One landmark was in 1992, at the Rio Summit, when more than 1,700 scientists signed a common text warning humanity about the state of the planet.3 At the time, this was a new and even embarrassing development. Some 2,500 other scientists responded by warning society against the ‘emergence of an irrational ideology that opposes scientific and industrial progress’.4 Twenty-five years later, 15,364 scientists from 184 countries co-authored a letter explaining that without swift and radical action, humanity would be threatened with extinction.5 There was no response to this letter. There is no longer any debate. But what is the nature of the silence that followed? Paralysis, exhaustion, lack of interest?
Among the ruling elites, tongues speak more freely, if discreetly. When any of the three of us speak these days in political and economic circles, we are struck by how people no longer question the facts. In public, though, scepticism has given way to feelings of powerlessness, and often to a desire to find ways of escape.

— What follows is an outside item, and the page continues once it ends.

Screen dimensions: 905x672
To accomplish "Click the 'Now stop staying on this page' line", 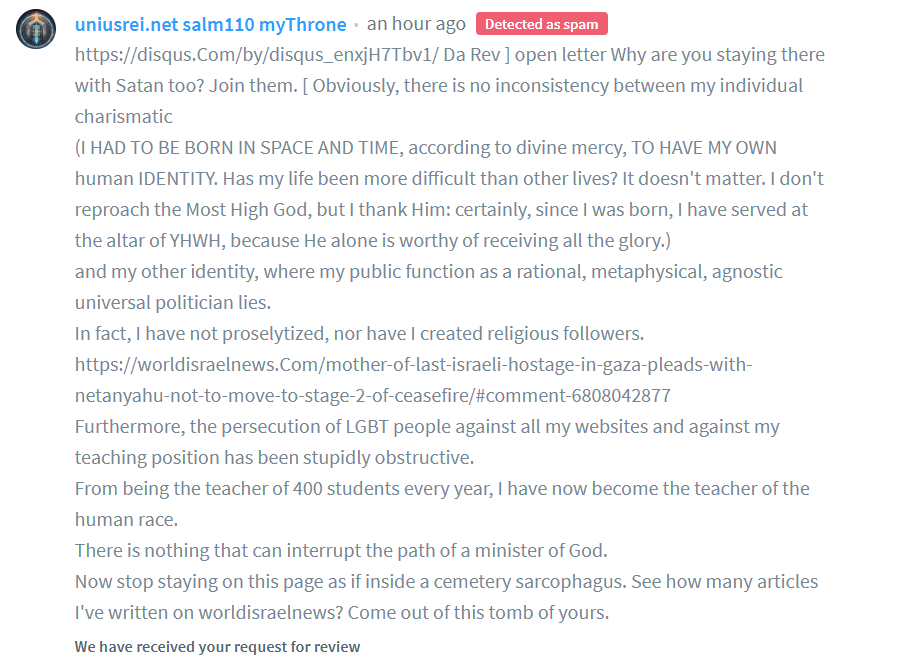I will [446, 582].
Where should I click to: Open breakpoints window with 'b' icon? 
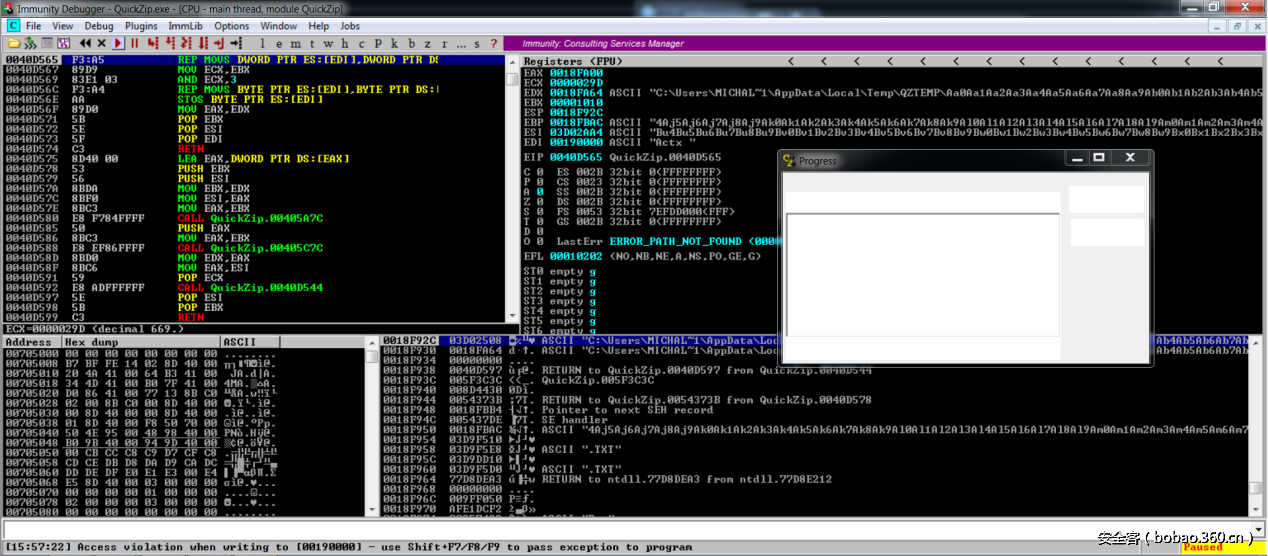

Many of the richest people in the world are barricading themselves inside ‘gated communities’, luxurious and highly secure residential enclaves.6 They are also leaving the big cities: in 2015, 3,000 millionaires left Chicago, 7,000 left Paris and 5,000 left Rome. Not all of them are just seeking to evade taxes. Many are genuinely anxious about social tensions, terrorist attacks or the anger of a population increasingly aware of injustices and inequalities.7 As Robert Johnson, the former director of the Soros Fund, told the Davos Economic Forum, many hedge-fund managers are buying farms in remote countries like New Zealand in search of a ‘plan B’, and have private jets at hand, ready to take off and fly them there.8 Others have built, away from prying eyes and on every continent, gigantic and luxurious high-tech underground bunkers to protect their family from whatever disaster might happen.9
All this illustrates what the philosopher and sociologist Bruno Latour has described as an act of secession by a very well-off category of the population. Aware of the risks and of what is at stake, they are seeking to save their skins without worrying about the fate of the rest of the world.10 To take up his metaphor of a plane and the difficulty of coming to land back on earth, we have entered an area of heavy turbulence. The lights have come on, the glasses of champagne are falling over, existential anguish is returning. Some people open the portholes, see lightning flashing across a dark night sky, and close them again immediately. At the front of the aircraft, some first-class people can be seen putting on their golden parachutes. But what are they going to do with them? Will they jump out into the storm? The economy class passengers then turn to the crew and ask for parachutes, knowing full well that their request is not going to be met. All that they are offered in response is a snack, a movie, some duty-free liquor …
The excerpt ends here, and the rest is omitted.